TEXT SHOWN:
• • •
John Fahy’s evocative image for the front-page of today’s Irish Times. The caption reads:

A rare sighting of a bottlenose dolphin breaching at Killiney Bay in front of a snow-covered Dalkey Island, Co Dublin.

A strange month. It shares with early February (when one senses the lightening of winter) a sense of ending: in some ways it is far more the “end of the year” than December. Come the solstice (this year 11:38 pm on 21st December), one can begin to anticipate the New Year. Annually, Malcolm’s old Dad would that evening solemnly puff his pipe, look out the window into the lowering darkness and pontificate: “The night’s are getting shorter”. But what to say about November, as it leaves us yet again?

Thomas Hood’s poem, a stand-by for every dusty school anthology,  catches this moment of low-spirits and worse moods:

No sun — no moon!
No morn — no noon!
• • •
[Records of text and element pointing]
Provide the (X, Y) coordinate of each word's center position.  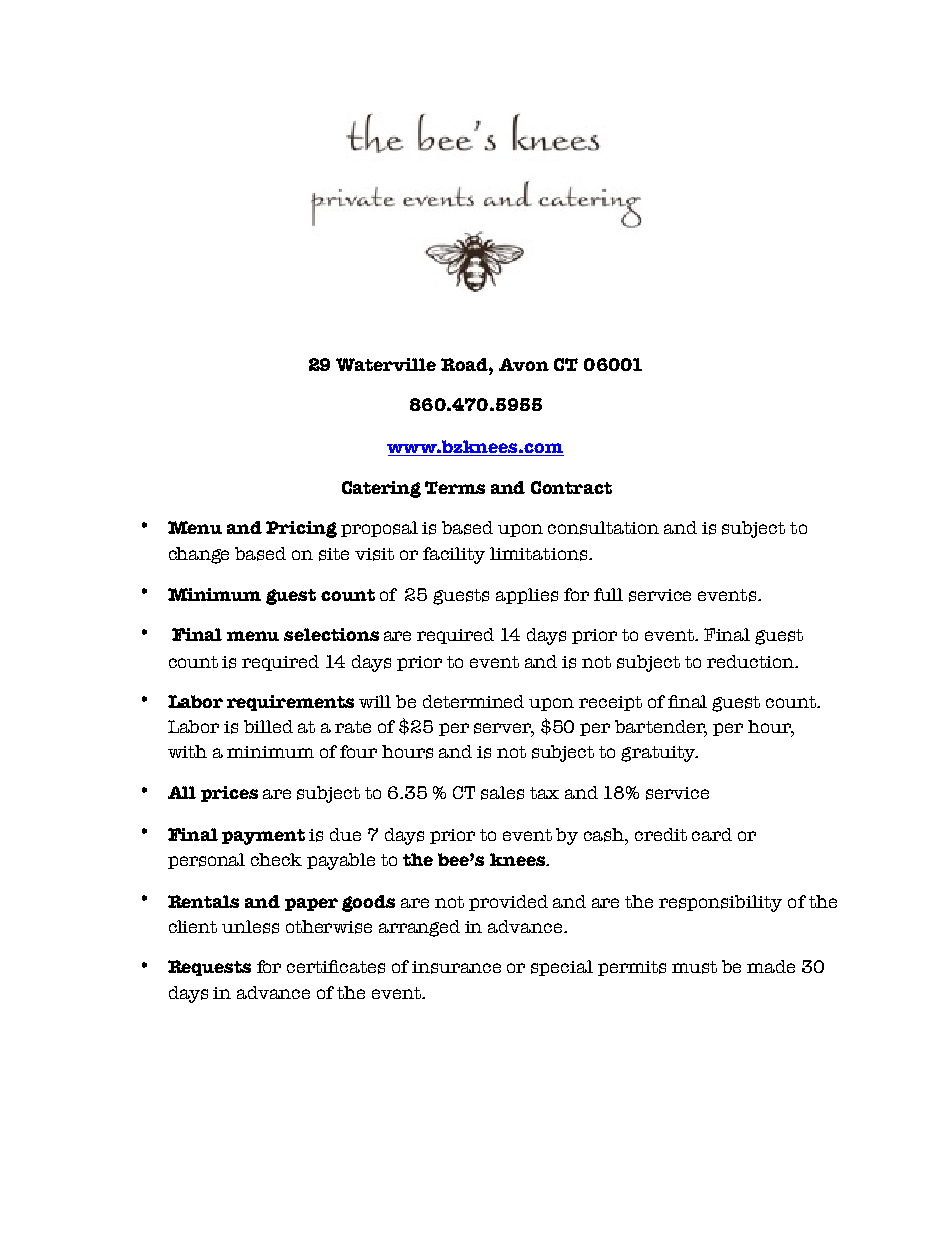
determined (473, 701)
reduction (751, 661)
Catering (381, 489)
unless (250, 927)
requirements (290, 703)
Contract (571, 487)
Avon (524, 364)
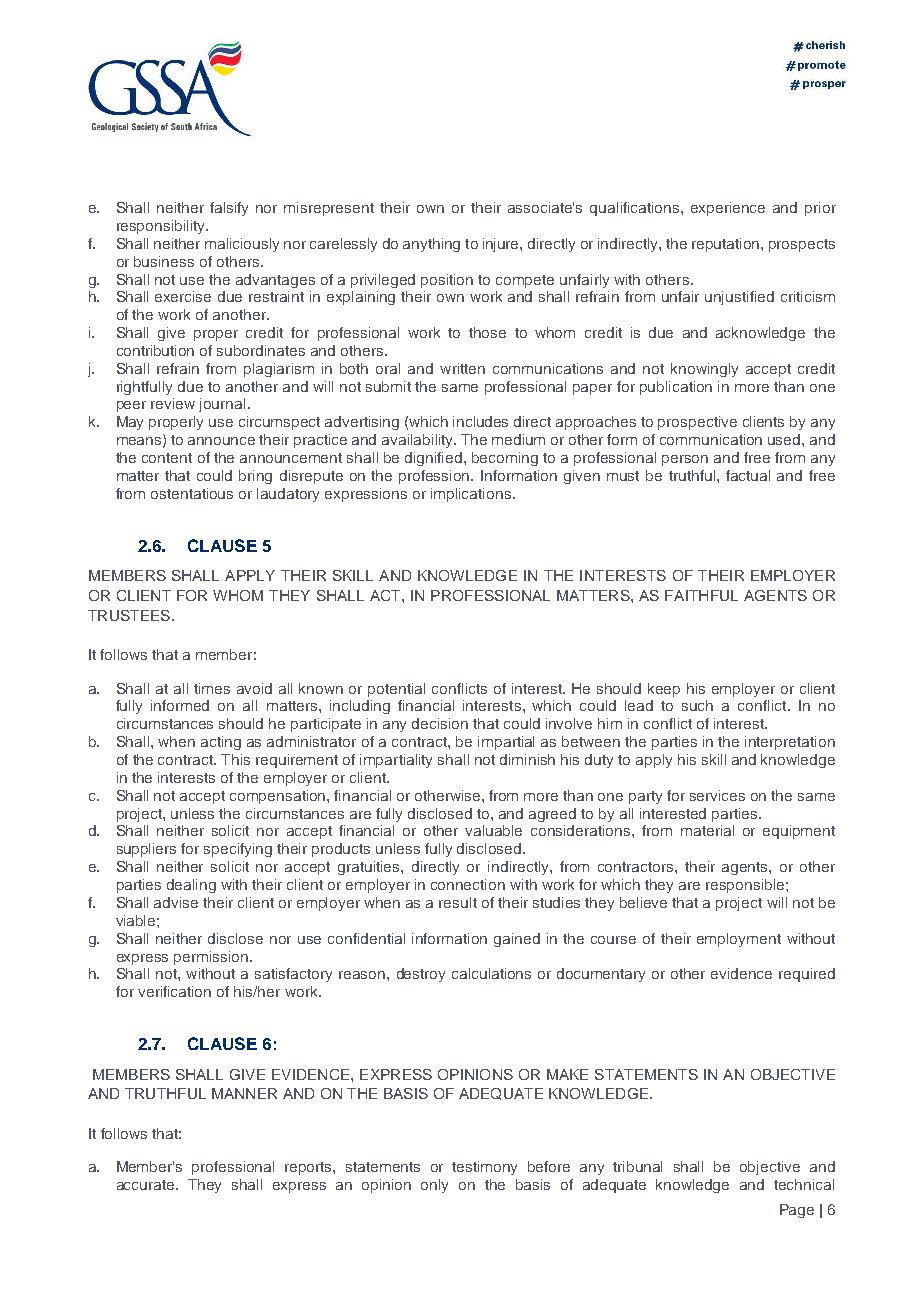 The height and width of the image is (1308, 924). Describe the element at coordinates (472, 495) in the image. I see `implications` at that location.
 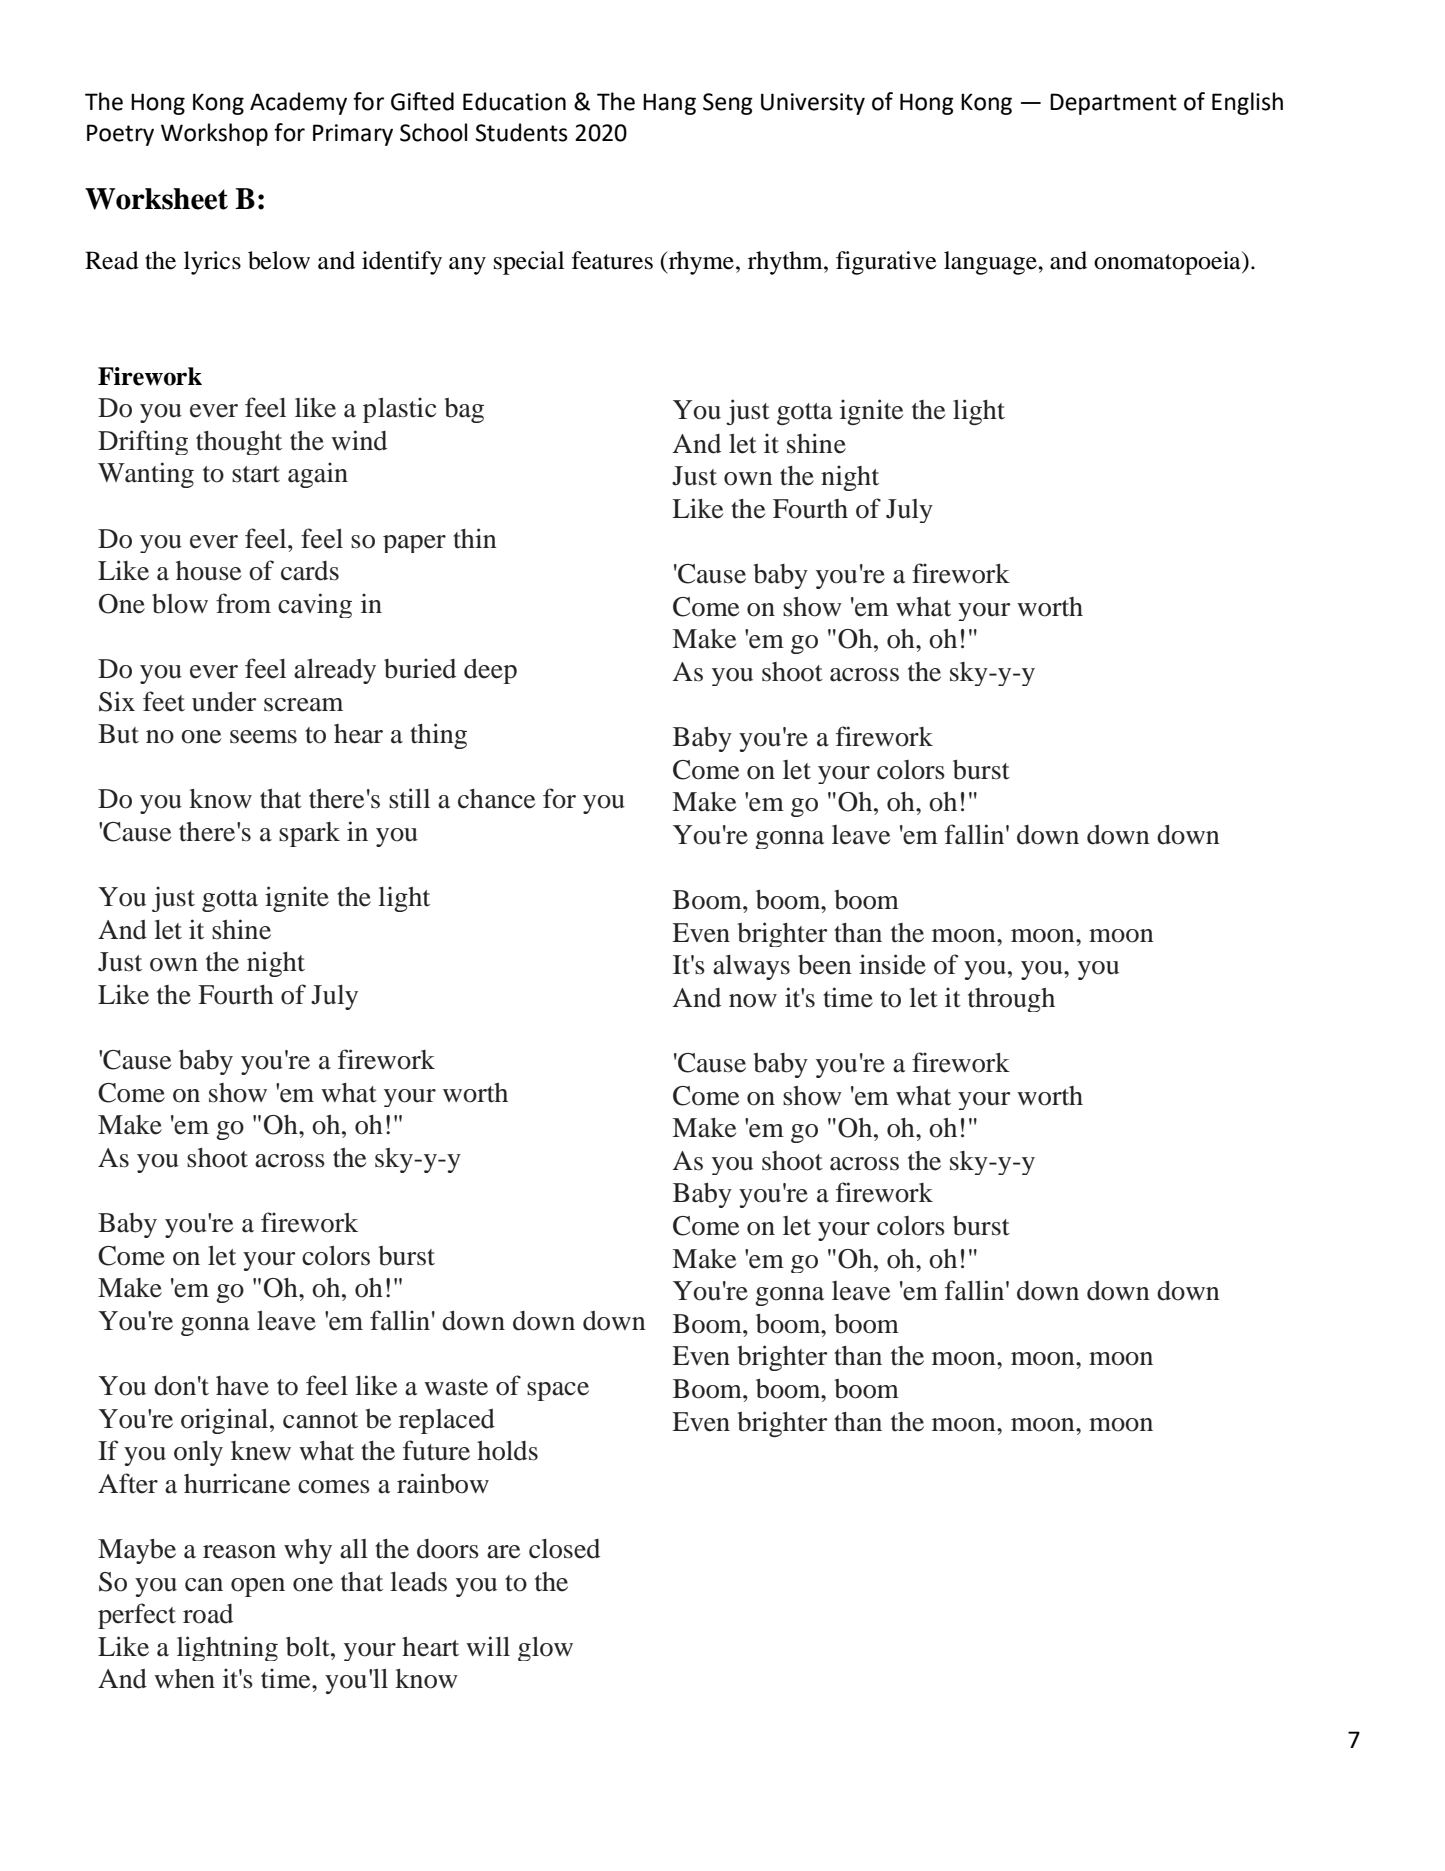 What do you see at coordinates (208, 1614) in the image?
I see `road` at bounding box center [208, 1614].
• • •
AIM:
Resume the passage about November, picking up right after its last line. These records have no connection to the passage about November.

EXERCISE ANSWER:
No dawn — no dusk — no proper time of day —
No sky — no earthly view —
No distance looking blue —

No road — no street —
No “t’other side the way” —
No end to any Row —
No indications where the Crescents go —

No top to any steeple —
No recognitions of familiar people —
No courtesies for showing ‘em —
No knowing ‘em!

No mail — no post —
No news from any foreign coast —
No park–no ring–no afternoon gentility —
No company — no nobility —

No warmth, no cheerfulness, no healthful ease,
No comfortable feel in any member —
No shade, no shine, no butterflies, no bees,
No fruits, no flowers, no leaves, no birds,
November!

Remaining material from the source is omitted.